Wednesday, March 17, 2021

BLAST FROM THE PAST: My eye is doing well; I sure hope they ...


From The News & Reporter, Sept. 2, 2009.  

You'd think, with the eyes of the world on not only the politicians involved but also the healthcare industry, because of this big emotional debate going on, an insurance company would be more careful.

Now understand, my insurance company is saying it's just a glitch. It will get fixed, they say. It's getting run through the process again, they say.

But there shouldn't be a glitch. It shouldn't have to be fixed. It was supposedly processed almost six months ago.

    I got a notice from my insurance company last week. It said a $2,800 charge from my eye doctor was denied. Said the policy only covered what was listed and to check the books on what was and wasn't listed. None of the books I've read with my insurance policy go into which specific procedures are or aren't listed. Just what will be paid at what percentage.

    I thought the eye doctor's had handled the pre-approval. They submitted everything, and when it was done, they told me how much I'd have to pay. Before the surgery.

    So it strikes me as a bit odd that I got a denial form, six months later, saying the “patient responsibility” for a $2,800 charge is $2,800.

    Having seen an earlier form indicating a bill for about $2,600 was paid, I thought perhaps a copy of some piece of paper went through the loop after falling off a paper clip. But when I called the eye doctor's business office on Monday, they said the $2,600 was for the surgery itself. There was an anesthesia charge from another office, not as much. There was a facilities charge from the out-patient eye clinic where they did the work.

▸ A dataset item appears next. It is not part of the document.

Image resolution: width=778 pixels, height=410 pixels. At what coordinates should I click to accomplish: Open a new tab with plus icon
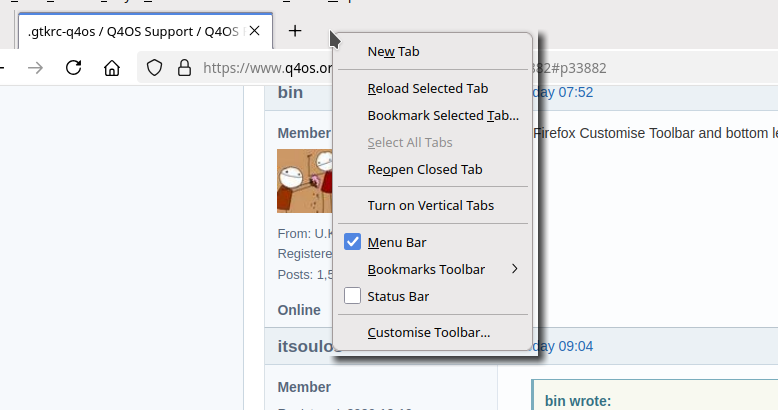(295, 31)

    Then there was this final charge.

    This charge, basically, relates to the costs of getting me a cornea to transplant.

    Imagine needing a heart transplant, and the insurance will pay for hospital, surgeon and anesthesia, but you were told, “The cost of the heart's all on you.”

    I was a bit incredulous.

    My wife and I went into this knowing we could only do it if it was covered. When we were told what the costs would generally be, after the pre-approval, we thought we could handle it. 

    Of course, we didn't realize how long the recovery would take. I was out of work for a full month, and used up all my sick leave and vacation. My company has a nice thing where you get back a little of what you lost under its family medical leave act policy. But I had to use up all of my leave time first, and be out a little bit longer, before I qualified. It gave me a percentage of my regular, missed pay.

    At the same time, we had a week's furlough to contend with for me, which is lost wages. We have had since May a pay cut she got in her job. We will soon be contending with a week's furlough for my wife, as well.

    We're thankful to still have our jobs, given both the economy and the troubled industry we are both in. But we are also hurting. It's harder to make ends meet.

    So a $2,800 bill for the actual tissue that was placed on my eye had me a trifle concerned.

    Perhaps the guy on the other end of the line could detect a slight, hmm, something in my voice.

    “We can't pay it,” I told the insurance company guy. “Is someone going to repossess my eye?”

    He laughed, but it was a nervous laugh.

    He checked this and looked at that. I told him the billing person at the eye doctor's office said this procedure is covered under Medicare, and an insurance company almost always covers what Medicare covers. So I shouldn't worry, she said. She said they had just gotten the denial, and would put in an appeal.

    The guy accepted the info about Medicare, and did some more “this and that,” and said he would put it through again for payment.

    Just a glitch, he assured me.

    He did not assure me that the insurance would be paying the entire amount, however. Maybe it would. Maybe it would pay 80 percent, and I'd have to pay 20 percent. I can handle that, somehow.

    But since he did not guarantee it would actually be paid, maybe the insurance would still pay nothing.

    So I'm left wondering.

    By the way, I'm going to the eye doctor in a week or so. And the last time I went, I got 20/25 vision wearing my glasses.  So the eye is doing remarkably well.

    I sure hope they let me keep it.